Unlike when he was in school, Winter Sports School students, he said, have "the opportunity to not suffer academically just because they're good at their sport."
Changing into a charter • Some parts of the school, however, are sure to change if it becomes a charter school.
For one, the school now housed in three portable classrooms near the bobsled track at Utah's Olympic Park would likely move into Park City High, taking advantage of its empty classrooms during the summer.
Also, with district and state funding, class sizes wouldn't stay at seven, instead shooting up to about 20 students per class. The school would have to add some classes required by the state, such as health and career and technical courses. The 49-student school would grow to 75 the first year, eventually topping out at about 150 kids. And teachers would have to start working toward official teaching licenses.
The school's teachers, students and leaders, however, say the changes would be worth being able to serve more students kids who can't afford it now.
"Once this opportunity becomes free," Clayton said, "there will be a lot more people interested."
District leaders are also eager to expand the district's reach, better serving students with athletic aspirations.
The transformation, however, would come with a price tag. In it's first year as a public school, the charter would cost the district about $350,000 in property tax revenues with enrollment at 75 kids. By its fifth year, that cost would have decreased to about $285,000, when enrollment would swell to 150 kids. But board members are now weighing the question of whether that would really represent a loss, because it would be money some say the district would spend anyway on students it's now educating or losing to other schools.

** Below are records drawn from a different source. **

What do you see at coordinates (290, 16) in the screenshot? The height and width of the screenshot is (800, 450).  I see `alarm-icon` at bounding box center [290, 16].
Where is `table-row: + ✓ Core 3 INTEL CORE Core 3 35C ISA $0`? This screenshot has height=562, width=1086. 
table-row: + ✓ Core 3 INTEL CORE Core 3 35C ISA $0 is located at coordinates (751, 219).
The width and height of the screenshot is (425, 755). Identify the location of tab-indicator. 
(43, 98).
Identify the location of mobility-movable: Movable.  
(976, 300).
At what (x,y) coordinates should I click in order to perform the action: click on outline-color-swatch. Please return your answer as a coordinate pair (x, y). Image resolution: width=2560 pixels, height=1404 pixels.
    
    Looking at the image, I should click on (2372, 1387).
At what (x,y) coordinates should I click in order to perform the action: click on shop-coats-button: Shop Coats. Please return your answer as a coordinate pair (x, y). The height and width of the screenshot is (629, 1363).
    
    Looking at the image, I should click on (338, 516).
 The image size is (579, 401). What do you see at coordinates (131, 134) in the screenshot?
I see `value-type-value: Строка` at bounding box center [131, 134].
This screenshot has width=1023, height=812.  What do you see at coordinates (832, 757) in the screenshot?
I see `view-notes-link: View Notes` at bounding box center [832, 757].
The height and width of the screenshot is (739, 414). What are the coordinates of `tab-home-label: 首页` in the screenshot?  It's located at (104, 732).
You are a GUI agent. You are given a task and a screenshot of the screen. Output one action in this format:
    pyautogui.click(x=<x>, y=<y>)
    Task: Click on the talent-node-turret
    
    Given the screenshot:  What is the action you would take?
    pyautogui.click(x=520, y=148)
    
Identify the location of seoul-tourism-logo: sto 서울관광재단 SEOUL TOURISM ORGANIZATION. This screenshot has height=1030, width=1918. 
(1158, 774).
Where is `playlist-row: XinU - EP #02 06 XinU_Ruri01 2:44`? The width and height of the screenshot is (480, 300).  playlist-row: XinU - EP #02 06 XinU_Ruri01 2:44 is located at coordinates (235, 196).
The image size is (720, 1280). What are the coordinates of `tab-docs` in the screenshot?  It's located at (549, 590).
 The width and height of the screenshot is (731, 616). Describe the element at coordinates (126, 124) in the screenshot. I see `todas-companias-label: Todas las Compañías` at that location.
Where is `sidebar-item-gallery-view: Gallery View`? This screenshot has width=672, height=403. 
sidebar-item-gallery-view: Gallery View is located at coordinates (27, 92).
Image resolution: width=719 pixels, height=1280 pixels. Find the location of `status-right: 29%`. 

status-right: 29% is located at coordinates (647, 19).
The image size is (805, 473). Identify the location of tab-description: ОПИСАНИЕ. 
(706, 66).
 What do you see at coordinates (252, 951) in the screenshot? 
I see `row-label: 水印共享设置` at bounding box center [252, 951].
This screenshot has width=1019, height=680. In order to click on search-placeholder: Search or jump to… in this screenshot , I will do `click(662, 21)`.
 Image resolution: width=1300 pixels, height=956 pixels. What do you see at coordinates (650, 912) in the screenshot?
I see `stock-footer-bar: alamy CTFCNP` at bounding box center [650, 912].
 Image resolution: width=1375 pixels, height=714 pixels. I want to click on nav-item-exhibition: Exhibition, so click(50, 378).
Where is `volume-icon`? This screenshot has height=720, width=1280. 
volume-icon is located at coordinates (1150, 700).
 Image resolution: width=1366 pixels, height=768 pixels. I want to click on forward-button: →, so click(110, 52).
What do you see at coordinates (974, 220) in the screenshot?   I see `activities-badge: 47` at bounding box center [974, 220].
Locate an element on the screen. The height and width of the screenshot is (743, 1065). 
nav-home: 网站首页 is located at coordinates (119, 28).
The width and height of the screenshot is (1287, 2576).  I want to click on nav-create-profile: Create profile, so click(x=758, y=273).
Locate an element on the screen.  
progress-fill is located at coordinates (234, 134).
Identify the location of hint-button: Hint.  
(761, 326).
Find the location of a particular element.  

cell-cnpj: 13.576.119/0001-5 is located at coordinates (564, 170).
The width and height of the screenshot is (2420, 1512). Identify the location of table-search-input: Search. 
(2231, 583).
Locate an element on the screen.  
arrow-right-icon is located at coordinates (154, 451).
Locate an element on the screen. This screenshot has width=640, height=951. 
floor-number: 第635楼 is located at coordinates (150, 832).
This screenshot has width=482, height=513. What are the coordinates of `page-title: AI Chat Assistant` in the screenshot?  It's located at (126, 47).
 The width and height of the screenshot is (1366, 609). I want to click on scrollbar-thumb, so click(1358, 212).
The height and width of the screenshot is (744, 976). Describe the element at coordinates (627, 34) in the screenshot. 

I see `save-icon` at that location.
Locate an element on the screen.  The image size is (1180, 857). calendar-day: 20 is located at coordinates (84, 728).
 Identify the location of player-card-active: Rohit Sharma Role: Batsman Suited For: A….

Questions also remain about how many out-of-state students would be allowed to attend. Now, about eight of the school's 49 students truly live out-of-state, but Hickey said he wouldn't want to see the charter give out-of-state students preference over Utah applicants.
School leaders and some district leaders hope they'll be able to work out their differences. At the end of the day, they agree, it's about helping more kids.
"My personal belief," Hickey said, "is that we should try to educate all the children of Park City to the best of our ability."